[start DATASET ROWS]

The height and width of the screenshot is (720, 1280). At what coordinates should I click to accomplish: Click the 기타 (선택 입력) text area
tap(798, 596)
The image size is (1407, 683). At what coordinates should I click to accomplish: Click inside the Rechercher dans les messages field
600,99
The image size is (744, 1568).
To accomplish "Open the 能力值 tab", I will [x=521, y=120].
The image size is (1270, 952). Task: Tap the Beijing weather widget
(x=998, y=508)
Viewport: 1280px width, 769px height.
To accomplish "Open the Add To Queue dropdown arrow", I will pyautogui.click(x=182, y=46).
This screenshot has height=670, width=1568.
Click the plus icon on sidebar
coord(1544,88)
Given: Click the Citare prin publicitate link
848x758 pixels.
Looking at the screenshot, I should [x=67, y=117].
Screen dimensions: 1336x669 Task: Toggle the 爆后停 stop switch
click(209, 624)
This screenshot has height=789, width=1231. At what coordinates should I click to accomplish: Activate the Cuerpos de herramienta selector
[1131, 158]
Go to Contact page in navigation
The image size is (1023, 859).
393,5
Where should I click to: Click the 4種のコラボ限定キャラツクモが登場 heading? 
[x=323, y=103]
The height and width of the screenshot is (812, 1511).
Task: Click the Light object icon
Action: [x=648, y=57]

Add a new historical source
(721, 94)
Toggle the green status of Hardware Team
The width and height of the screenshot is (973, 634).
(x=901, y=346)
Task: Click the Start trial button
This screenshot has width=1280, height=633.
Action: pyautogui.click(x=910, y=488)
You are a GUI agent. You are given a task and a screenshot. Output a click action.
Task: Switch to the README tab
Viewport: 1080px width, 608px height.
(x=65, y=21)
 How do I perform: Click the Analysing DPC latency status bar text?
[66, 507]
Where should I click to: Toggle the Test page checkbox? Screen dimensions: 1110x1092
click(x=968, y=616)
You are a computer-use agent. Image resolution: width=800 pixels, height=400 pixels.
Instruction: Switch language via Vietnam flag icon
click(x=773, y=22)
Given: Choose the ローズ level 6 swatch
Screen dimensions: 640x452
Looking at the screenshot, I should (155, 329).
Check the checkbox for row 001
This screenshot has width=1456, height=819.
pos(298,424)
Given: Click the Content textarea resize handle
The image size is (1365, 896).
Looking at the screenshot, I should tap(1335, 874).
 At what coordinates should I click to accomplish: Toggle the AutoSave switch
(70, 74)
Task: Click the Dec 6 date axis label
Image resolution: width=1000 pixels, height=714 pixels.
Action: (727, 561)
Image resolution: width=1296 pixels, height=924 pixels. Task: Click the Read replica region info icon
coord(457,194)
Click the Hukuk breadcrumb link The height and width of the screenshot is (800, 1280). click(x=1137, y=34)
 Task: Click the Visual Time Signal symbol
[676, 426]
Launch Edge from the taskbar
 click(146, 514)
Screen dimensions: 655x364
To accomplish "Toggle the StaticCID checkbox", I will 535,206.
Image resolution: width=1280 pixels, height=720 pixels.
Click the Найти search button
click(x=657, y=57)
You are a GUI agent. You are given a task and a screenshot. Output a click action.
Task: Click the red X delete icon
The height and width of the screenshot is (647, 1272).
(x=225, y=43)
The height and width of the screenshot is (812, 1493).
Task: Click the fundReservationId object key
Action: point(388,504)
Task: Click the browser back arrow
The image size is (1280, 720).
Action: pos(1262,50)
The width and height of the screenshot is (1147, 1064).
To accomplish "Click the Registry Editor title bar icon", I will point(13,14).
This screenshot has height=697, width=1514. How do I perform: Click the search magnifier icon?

[end DATASET ROWS]

■ **DO THIS**
Print every row above again, unchanged and in the same order.

■ **ANSWER TO THE EXERCISE**
The height and width of the screenshot is (720, 1280). At what coordinates should I click to accomplish: Click the 기타 (선택 입력) text area
tap(798, 596)
The image size is (1407, 683). At what coordinates should I click to accomplish: Click inside the Rechercher dans les messages field
600,99
The image size is (744, 1568).
To accomplish "Open the 能力值 tab", I will [x=521, y=120].
The image size is (1270, 952). Task: Tap the Beijing weather widget
(x=998, y=508)
Viewport: 1280px width, 769px height.
To accomplish "Open the Add To Queue dropdown arrow", I will pyautogui.click(x=182, y=46).
This screenshot has height=670, width=1568.
Click the plus icon on sidebar
coord(1544,88)
Given: Click the Citare prin publicitate link
848x758 pixels.
Looking at the screenshot, I should [x=67, y=117].
Screen dimensions: 1336x669 Task: Toggle the 爆后停 stop switch
click(209, 624)
This screenshot has height=789, width=1231. At what coordinates should I click to accomplish: Activate the Cuerpos de herramienta selector
[1131, 158]
Go to Contact page in navigation
The image size is (1023, 859).
393,5
Where should I click to: Click the 4種のコラボ限定キャラツクモが登場 heading? 
[x=323, y=103]
The height and width of the screenshot is (812, 1511).
Task: Click the Light object icon
Action: [x=648, y=57]

Add a new historical source
(721, 94)
Toggle the green status of Hardware Team
The width and height of the screenshot is (973, 634).
(x=901, y=346)
Task: Click the Start trial button
This screenshot has width=1280, height=633.
Action: pyautogui.click(x=910, y=488)
You are a GUI agent. You are given a task and a screenshot. Output a click action.
Task: Switch to the README tab
Viewport: 1080px width, 608px height.
(x=65, y=21)
 How do I perform: Click the Analysing DPC latency status bar text?
[66, 507]
Where should I click to: Toggle the Test page checkbox? Screen dimensions: 1110x1092
click(x=968, y=616)
You are a computer-use agent. Image resolution: width=800 pixels, height=400 pixels.
Instruction: Switch language via Vietnam flag icon
click(x=773, y=22)
Given: Choose the ローズ level 6 swatch
Screen dimensions: 640x452
Looking at the screenshot, I should (155, 329).
Check the checkbox for row 001
This screenshot has width=1456, height=819.
pos(298,424)
Given: Click the Content textarea resize handle
The image size is (1365, 896).
Looking at the screenshot, I should tap(1335, 874).
 At what coordinates should I click to accomplish: Toggle the AutoSave switch
(70, 74)
Task: Click the Dec 6 date axis label
Image resolution: width=1000 pixels, height=714 pixels.
Action: (727, 561)
Image resolution: width=1296 pixels, height=924 pixels. Task: Click the Read replica region info icon
coord(457,194)
Click the Hukuk breadcrumb link The height and width of the screenshot is (800, 1280). click(x=1137, y=34)
 Task: Click the Visual Time Signal symbol
[676, 426]
Launch Edge from the taskbar
 click(146, 514)
Screen dimensions: 655x364
To accomplish "Toggle the StaticCID checkbox", I will 535,206.
Image resolution: width=1280 pixels, height=720 pixels.
Click the Найти search button
click(x=657, y=57)
You are a GUI agent. You are given a task and a screenshot. Output a click action.
Task: Click the red X delete icon
The height and width of the screenshot is (647, 1272).
(x=225, y=43)
The height and width of the screenshot is (812, 1493).
Task: Click the fundReservationId object key
Action: point(388,504)
Task: Click the browser back arrow
The image size is (1280, 720).
Action: pos(1262,50)
The width and height of the screenshot is (1147, 1064).
To accomplish "Click the Registry Editor title bar icon", I will point(13,14).
This screenshot has height=697, width=1514. How do I perform: Click the search magnifier icon?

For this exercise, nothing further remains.